--- Data for review Enclosed Below ---
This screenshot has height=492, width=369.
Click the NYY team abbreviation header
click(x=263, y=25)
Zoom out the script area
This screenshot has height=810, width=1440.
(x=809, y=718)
--- End of Enclosed Data for review ---
→ **Description of the task**
Every line of the data should be output exactly as it was given.

→ **Solution for this exercise**
This screenshot has height=492, width=369.
Click the NYY team abbreviation header
click(x=263, y=25)
Zoom out the script area
This screenshot has height=810, width=1440.
(x=809, y=718)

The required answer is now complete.